Terwijl ze dat zei, bulderde er een oosterstorm tegen de ramen die volgens Ella aanvoelde als windkracht tien. De laatste herfstbladeren vlogen door de lucht. Onder zijn berg van dekbed, dekens en een sjaal die hij ergens had gevonden zei John: ‘Zorah wel.’

Daarop begon mevrouw Cosway hard te schreeuwen. Dat geluid stierf weg toen de deurbel ging. Het was dokter Barker, die bij John kwam kijken, al had niemand hem uitgenodigd. John, die hem nooit eerder had ontmoet, weigerde mee te werken, en toen dokter Barker onhandige pogingen deed om hem over te halen, trok hij zich eerst in een hoek terug en ging toen naar de wc. We hoorden hem de deur op slot doen.

‘Ik zei toch dat je de sleutel moest weghalen?’ zei mevrouw Cosway tegen Ida.

Dokter Barker ging voor de wc-deur staan en probeerde John over te halen om eruit te komen of hem binnen te laten. John bleef zwijgen, totdat het gezeur hem te veel werd en hij zo’n ijselijke kreet uitstootte dat we er allemaal hevig van schrokken. Dokter Barker zei: ‘Ik ben bang dat ik mijn handen hiervan moet aftrekken, mevrouw Cosway, in elk geval voorlopig.’

‘U doet maar,’ zei ze. ‘Ik heb u niet gevraagd hier te komen. U hebt iedereen van streek gemaakt.’ En als ze het daarna over hem had, noemde ze hem Pontius Pilatus.

Het duurde vijf uur voordat John weer tevoorschijn kwam. Inmiddels hielden de meesten van ons die toestanden niet meer uit en stond ik weer op het punt om mijn koffers te pakken. Toch had dit alles tot gevolg dat Winifred een brief aan de stichting schreef om te vragen of er centrale verwarming kon worden geïnstalleerd. Natuurlijk is dar nooit gebeurd. Er was geen tijd en na wat er toen gebeurde, had niemand er nog behoefte aan. Maar om voor de hand liggende redenen voelde Winifred zich die dagen zo uitbundig dat ze bijna alles wel zou willen doen wat John of iemand anders vroeg. Ze was nu Felix Dunsfords favoriete minnares, bijna de maîtresse en titre, terwijl Ella de rol van meisje uit het dorp vervulde en werd opgeroepen als de favoriete niet beschikbaar was.

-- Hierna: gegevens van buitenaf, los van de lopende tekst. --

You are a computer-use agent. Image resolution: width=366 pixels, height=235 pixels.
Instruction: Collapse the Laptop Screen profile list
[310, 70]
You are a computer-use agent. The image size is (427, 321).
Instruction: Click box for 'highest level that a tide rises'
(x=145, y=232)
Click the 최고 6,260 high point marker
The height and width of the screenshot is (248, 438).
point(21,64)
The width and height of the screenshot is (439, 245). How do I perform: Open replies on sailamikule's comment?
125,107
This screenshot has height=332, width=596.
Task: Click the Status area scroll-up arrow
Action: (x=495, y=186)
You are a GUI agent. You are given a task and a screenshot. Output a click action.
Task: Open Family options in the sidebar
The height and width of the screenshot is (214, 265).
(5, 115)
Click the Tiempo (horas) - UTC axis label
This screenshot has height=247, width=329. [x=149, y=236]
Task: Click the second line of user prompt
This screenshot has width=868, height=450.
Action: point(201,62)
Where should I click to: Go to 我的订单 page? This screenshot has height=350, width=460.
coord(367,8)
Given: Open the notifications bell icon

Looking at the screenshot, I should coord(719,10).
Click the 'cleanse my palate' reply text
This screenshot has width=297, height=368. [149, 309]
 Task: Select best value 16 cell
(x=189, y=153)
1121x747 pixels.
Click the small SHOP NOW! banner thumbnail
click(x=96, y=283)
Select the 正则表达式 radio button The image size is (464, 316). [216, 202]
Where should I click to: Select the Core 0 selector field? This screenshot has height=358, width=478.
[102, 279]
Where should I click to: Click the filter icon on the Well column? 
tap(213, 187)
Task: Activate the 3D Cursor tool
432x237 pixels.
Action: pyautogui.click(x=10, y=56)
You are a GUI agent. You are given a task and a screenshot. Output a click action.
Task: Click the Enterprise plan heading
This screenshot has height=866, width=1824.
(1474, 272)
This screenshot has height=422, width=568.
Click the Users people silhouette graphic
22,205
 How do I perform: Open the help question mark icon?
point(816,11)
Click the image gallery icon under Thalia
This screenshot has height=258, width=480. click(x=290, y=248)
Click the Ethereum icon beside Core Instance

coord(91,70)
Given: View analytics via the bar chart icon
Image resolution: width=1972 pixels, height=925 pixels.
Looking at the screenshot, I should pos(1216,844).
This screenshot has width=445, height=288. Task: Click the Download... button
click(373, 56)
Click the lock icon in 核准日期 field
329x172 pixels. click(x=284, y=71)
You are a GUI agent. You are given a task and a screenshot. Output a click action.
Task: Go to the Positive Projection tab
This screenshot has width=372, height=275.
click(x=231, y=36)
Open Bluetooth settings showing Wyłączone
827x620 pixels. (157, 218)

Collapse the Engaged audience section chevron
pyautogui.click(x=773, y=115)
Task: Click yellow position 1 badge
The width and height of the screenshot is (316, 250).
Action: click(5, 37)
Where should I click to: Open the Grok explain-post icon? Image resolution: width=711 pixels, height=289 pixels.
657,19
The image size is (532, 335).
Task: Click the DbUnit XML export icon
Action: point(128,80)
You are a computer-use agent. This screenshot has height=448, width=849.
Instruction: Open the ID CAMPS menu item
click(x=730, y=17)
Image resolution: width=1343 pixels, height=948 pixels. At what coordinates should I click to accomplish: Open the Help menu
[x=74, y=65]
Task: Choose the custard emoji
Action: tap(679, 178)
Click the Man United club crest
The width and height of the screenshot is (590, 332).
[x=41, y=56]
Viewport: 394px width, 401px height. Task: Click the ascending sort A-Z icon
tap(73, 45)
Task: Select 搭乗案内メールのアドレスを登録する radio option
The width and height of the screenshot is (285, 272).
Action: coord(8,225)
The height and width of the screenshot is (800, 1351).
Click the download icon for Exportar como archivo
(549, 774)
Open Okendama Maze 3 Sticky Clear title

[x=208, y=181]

Het moet vermoeiend voor Winifred zijn geweest. Sindsdien heb ik anderen dat spel zien spelen, het spel van een vrouw met twee mannen, de een de echtgenoot of de verloofde, de ander de geheime minnaar. De meesten doen dat erg goed, maar het verraste me dat Winifred er zo behendig in was, want ze had nauwelijks een vriendje gehad voordat Eric op het toneel verscheen. Met het grootste gemak werkte ze mee aan de Tamara-truc. Ze verborg haar opwinding zo goed mogelijk en hield Eric in staat van kalme onwetendheid. Ik weet ook niet wat ze dacht dat er zou gebeuren als de kerstdagen voorbij waren en haar trouwdatum naderde. Ze plukte de dag, en de dag - bijna elke dag, leek het wel - bracht Felix. Ze poseerde voor het portret en bedreef ongetwijfeld na afloop de liefde met de portretschilder.

Ida, toch al niet erg spraakzaam, werd bijna stil toen de kerstdagen naderden. Ik zag haar soms verwonderd naar Winifred kijken, alsof ze vermoedde wat er aan de hand was maar het niet helemaal kon geloven. Misschien was het haar opgevallen dat haar zus, tot voor kort zo’n fanatieke kerkganger, alleen nog maar naar de ochtenddienst op zondag ging, dus niet meer naar de heilige communie of andere diensten. In december, hoorde ik, had Ida het meestal nog drukker dan gewoonlijk, want dan moest ze voorbereidingen voor Kerstmis treffen, maar dit jaar zou Winifred alles doen. Dat wilde ze graag. Het zou de laatste keer zijn, zei ze, want het jaar daarop zou ze Kerstmis vieren in de pastorie.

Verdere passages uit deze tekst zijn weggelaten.